Background: Trastuzumab emtansine (T-DM1) is a standard treatment option in patients with previously treated human epidermal growth factor receptor 2 (HER2)-positive locally advanced or metastatic breast cancer (LA/MBC). Here, we report the efficacy and safety of tucatinib in combination with T-DM1 compared with T-DM1 alone from the phase III HER2CLIMB-02 study (NCT03975647). Patients and methods: Eligible patients had HER2-positive LA/MBC that had been previously treated with trastuzumab and a taxane in any setting; these included patients with brain metastases (BMs). Patients were randomly assigned 1 : 1 to receive T-DM1 (3.6 mg/kg intravenously every 21 days) combined with either tucatinib (300 mg orally twice daily) in the tucatinib arm or placebo (orally twice daily) in the control arm.
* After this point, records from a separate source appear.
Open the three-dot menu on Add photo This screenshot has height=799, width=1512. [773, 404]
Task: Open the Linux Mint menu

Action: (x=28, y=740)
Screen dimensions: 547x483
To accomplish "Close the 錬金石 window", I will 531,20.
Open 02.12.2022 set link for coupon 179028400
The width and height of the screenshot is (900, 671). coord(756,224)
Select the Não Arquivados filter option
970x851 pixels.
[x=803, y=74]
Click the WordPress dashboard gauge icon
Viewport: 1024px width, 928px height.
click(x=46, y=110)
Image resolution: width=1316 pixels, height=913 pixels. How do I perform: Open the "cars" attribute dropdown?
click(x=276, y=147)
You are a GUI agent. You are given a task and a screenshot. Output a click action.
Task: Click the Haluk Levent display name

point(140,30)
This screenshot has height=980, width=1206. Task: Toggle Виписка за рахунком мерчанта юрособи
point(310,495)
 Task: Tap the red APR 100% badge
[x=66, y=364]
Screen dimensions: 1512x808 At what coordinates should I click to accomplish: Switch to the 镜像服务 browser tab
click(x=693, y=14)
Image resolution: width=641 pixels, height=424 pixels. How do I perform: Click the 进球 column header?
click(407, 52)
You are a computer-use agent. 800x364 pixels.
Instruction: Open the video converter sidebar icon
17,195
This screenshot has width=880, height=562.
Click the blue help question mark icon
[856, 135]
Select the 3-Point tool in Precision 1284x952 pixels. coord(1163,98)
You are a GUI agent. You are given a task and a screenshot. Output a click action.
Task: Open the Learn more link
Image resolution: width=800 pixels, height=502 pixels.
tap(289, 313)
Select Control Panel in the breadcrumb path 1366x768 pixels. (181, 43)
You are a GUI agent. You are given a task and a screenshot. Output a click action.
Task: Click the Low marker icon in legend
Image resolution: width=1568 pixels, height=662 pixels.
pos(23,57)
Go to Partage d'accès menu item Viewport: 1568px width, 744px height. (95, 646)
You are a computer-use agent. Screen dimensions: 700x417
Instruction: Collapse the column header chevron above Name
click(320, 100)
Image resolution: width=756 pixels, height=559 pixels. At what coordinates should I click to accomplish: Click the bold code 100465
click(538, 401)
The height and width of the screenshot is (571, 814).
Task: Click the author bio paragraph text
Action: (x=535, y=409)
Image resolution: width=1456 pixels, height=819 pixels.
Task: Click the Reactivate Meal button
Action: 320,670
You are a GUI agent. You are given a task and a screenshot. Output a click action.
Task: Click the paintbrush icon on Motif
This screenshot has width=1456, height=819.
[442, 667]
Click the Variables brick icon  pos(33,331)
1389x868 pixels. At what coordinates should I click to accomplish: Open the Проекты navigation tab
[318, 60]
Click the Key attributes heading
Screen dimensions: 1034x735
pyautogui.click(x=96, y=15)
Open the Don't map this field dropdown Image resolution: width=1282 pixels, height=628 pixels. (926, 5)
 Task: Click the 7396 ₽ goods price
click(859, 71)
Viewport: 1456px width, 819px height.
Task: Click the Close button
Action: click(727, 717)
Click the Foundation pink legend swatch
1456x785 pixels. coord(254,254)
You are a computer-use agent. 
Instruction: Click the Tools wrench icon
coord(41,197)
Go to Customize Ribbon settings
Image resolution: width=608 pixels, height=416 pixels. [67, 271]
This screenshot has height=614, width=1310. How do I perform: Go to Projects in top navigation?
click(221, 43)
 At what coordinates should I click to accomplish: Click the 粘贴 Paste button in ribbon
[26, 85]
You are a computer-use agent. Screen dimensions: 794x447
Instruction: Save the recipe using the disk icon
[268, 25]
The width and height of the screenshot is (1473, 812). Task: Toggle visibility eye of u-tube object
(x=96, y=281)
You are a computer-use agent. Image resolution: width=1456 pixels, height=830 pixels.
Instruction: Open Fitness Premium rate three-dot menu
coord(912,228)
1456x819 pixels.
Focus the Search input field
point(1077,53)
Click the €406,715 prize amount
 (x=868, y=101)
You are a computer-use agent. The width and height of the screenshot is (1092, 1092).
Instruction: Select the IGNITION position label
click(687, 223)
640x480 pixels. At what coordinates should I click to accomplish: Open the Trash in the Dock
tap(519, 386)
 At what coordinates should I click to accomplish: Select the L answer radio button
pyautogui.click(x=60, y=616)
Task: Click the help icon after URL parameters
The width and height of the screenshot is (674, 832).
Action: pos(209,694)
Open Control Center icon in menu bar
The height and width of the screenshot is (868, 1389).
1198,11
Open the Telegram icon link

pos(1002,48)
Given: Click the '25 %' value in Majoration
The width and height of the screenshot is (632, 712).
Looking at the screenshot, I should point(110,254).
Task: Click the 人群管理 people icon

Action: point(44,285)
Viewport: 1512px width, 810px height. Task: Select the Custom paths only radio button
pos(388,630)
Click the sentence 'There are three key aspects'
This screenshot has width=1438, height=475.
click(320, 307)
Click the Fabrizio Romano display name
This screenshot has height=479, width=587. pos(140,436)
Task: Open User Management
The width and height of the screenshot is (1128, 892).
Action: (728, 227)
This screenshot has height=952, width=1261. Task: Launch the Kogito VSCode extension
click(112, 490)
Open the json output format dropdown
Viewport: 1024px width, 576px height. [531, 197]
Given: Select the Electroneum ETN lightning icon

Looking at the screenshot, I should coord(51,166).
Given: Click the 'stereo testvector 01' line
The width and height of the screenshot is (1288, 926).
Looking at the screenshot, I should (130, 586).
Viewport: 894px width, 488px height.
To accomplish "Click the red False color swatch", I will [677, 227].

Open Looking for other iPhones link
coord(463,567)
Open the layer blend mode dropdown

Results: In total, 463 patients were randomly assigned. After a median follow-up duration of 24.4 months, the median progression-free survival (PFS) was 9.5 months in the tucatinib arm and 7.4 months in the control arm [hazard ratio (HR) 0.76, 95% confidence interval (CI) 0.61-0.95, P = 0.0163]. A PFS benefit was observed across all prespecified subgroups, including in patients with BMs. Interim overall survival analysis results were immature. The median OS was not reached in the tucatinib arm and was 38.0 months in the control arm (HR 1.23, 95% CI 0.87-1.74). The incidences of treatment-emergent adverse events (TEAEs) associated with any treatment discontinuation and of grade >= 3 TEAEs were higher in the tucatinib arm than in the control arm (22.1% versus 11.6% and 68.8% versus 41.2%, respectively). The most common grade >= 3 TEAEs in the tucatinib arm were elevated alanine aminotransferase (16.5%) and aspartate aminotransferase levels (16.5%) (versus 2.6% for both in the control arm). Conclusion: The addition of tucatinib to T-DM1 improved PFS in patients with previously treated HER2-positive LA/MBC, including patients with BMs, and exhibited a manageable safety profile.